» **What you will do**
Retype every one of the items below word for word, leaving out the pictures.

** START OF Source material **

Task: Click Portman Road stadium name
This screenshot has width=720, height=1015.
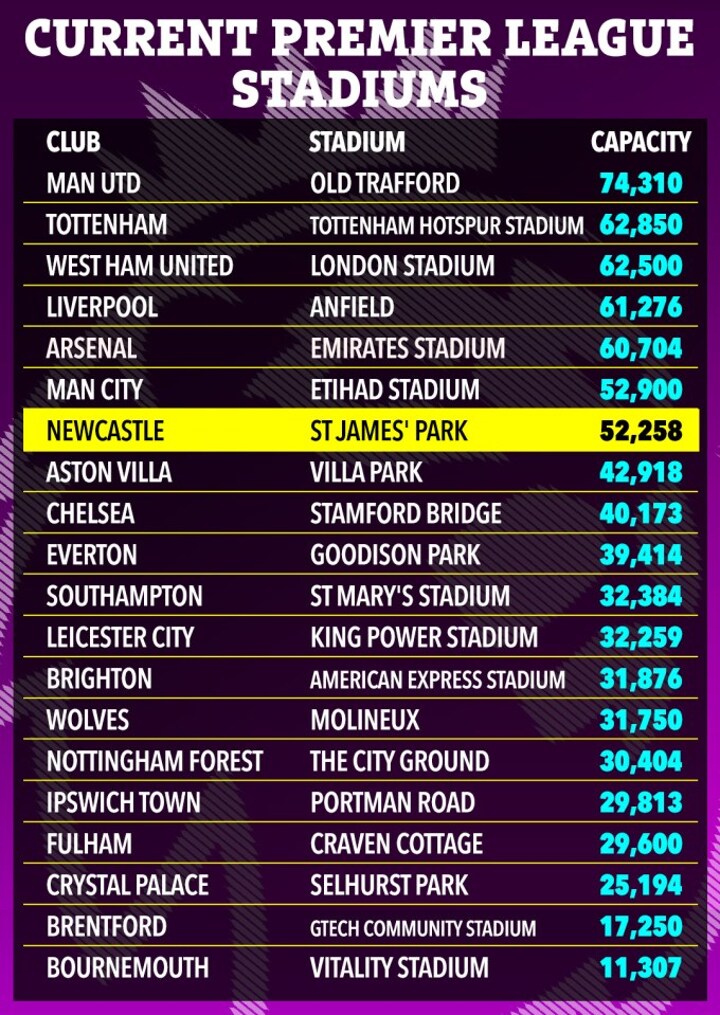Action: (392, 803)
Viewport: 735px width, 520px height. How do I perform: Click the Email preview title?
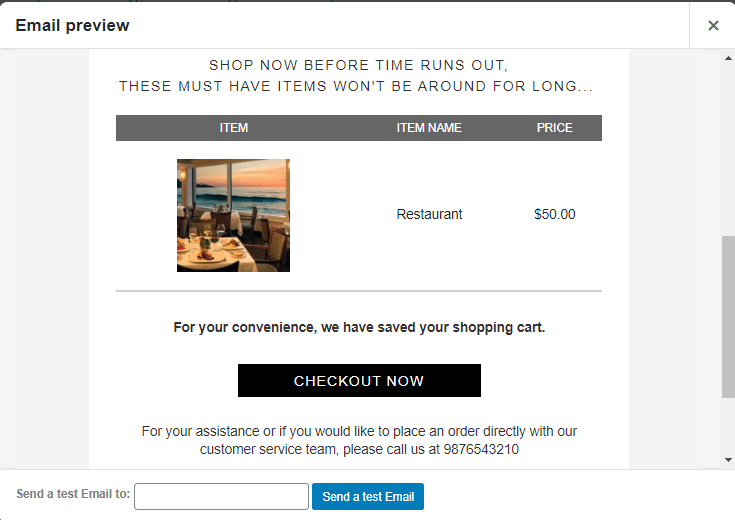coord(72,25)
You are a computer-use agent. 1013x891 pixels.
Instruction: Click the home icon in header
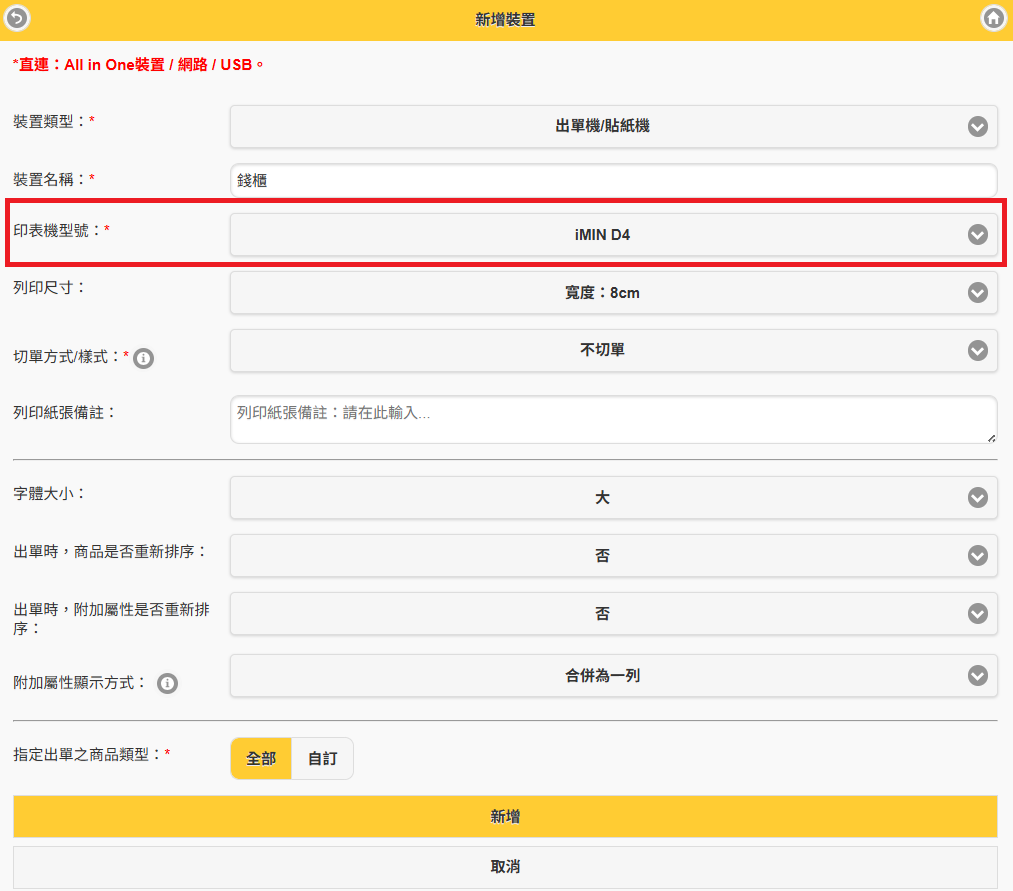coord(993,18)
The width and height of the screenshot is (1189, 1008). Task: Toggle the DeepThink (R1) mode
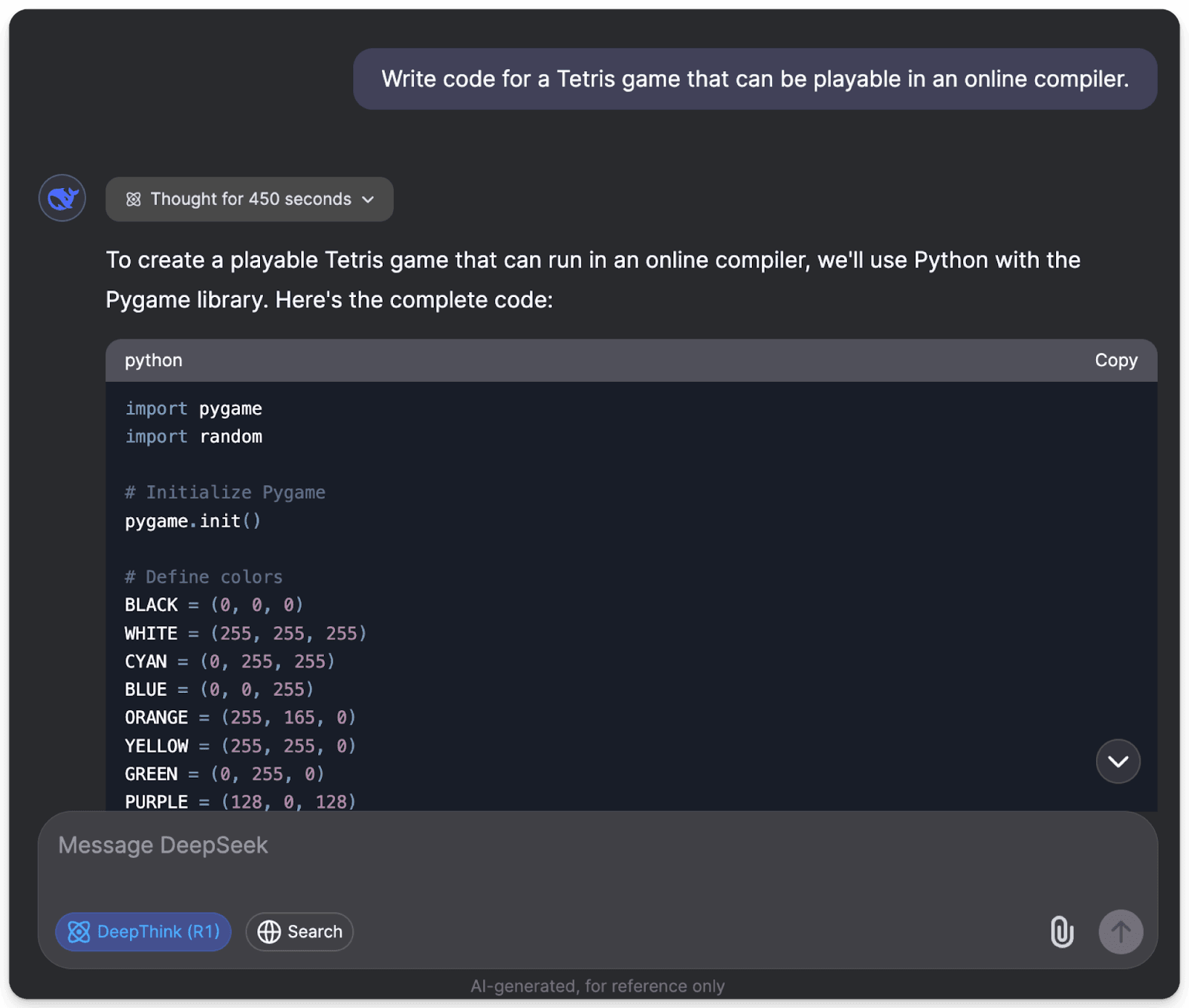[143, 931]
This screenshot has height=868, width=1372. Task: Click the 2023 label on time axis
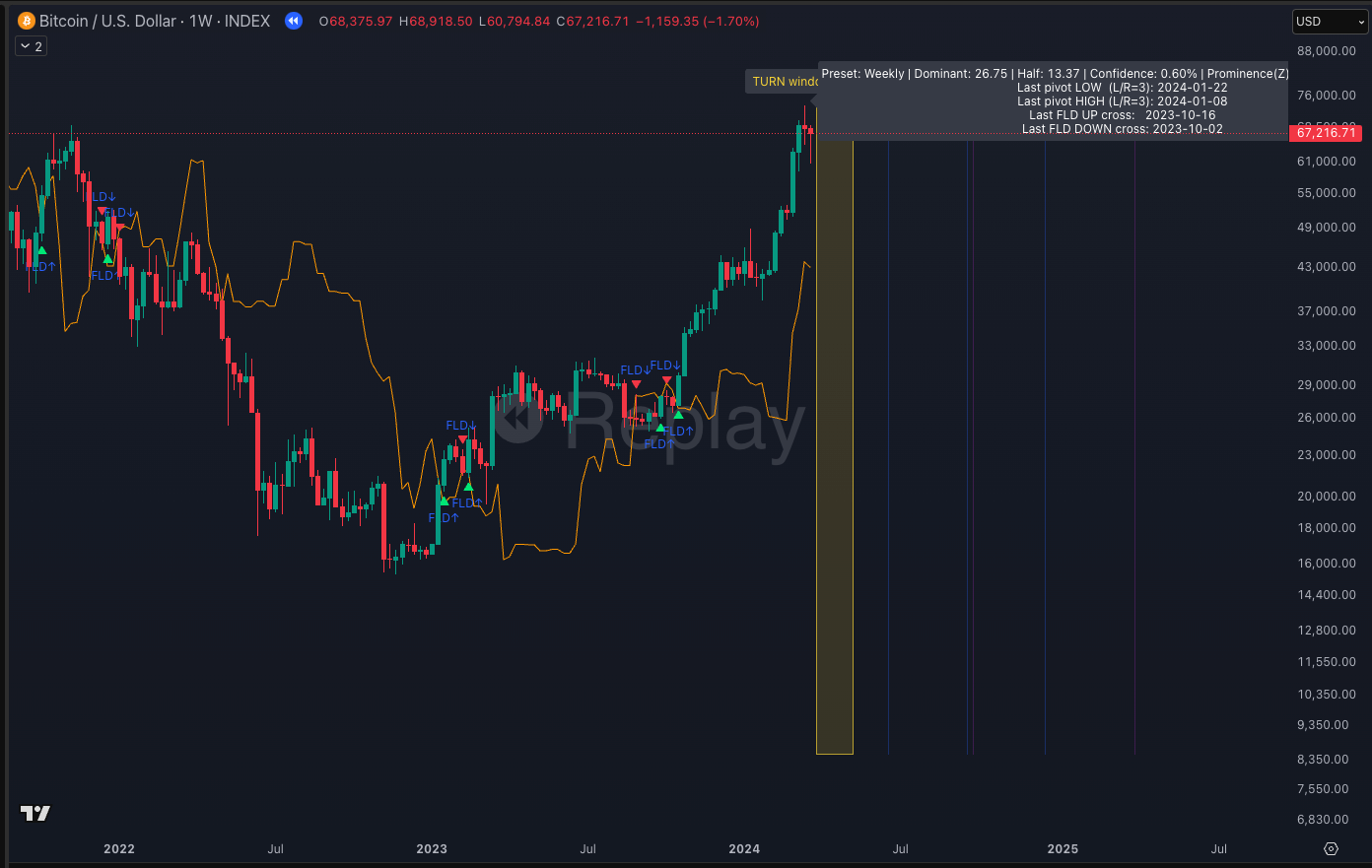432,848
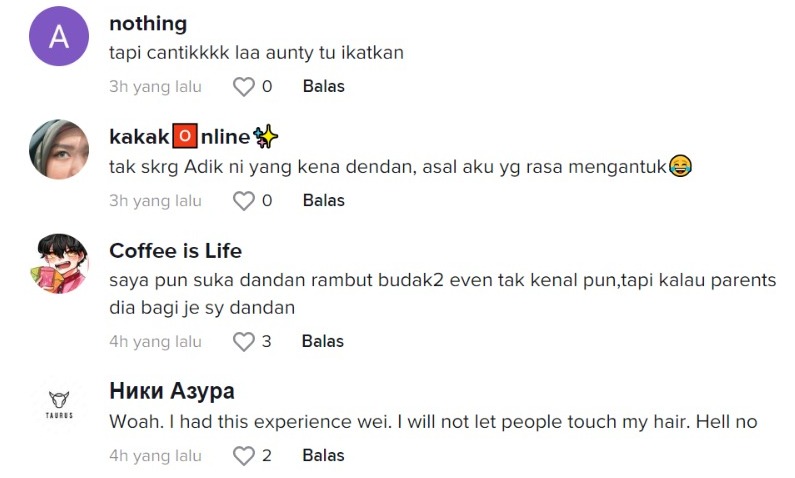View kakak Online's profile picture

point(59,150)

** END OF Source material **

» **The result**
Task: Click Portman Road stadium name
This screenshot has width=720, height=1015.
Action: (392, 803)
Viewport: 735px width, 520px height. How do I perform: Click the Email preview title?
coord(72,25)
You are a computer-use agent. 1013x891 pixels.
Instruction: Click the home icon in header
coord(993,18)
The width and height of the screenshot is (1189, 1008). Task: Toggle the DeepThink (R1) mode
[143, 931]
This screenshot has height=868, width=1372. Task: Click the 2023 label on time axis
432,848
View kakak Online's profile picture

point(59,150)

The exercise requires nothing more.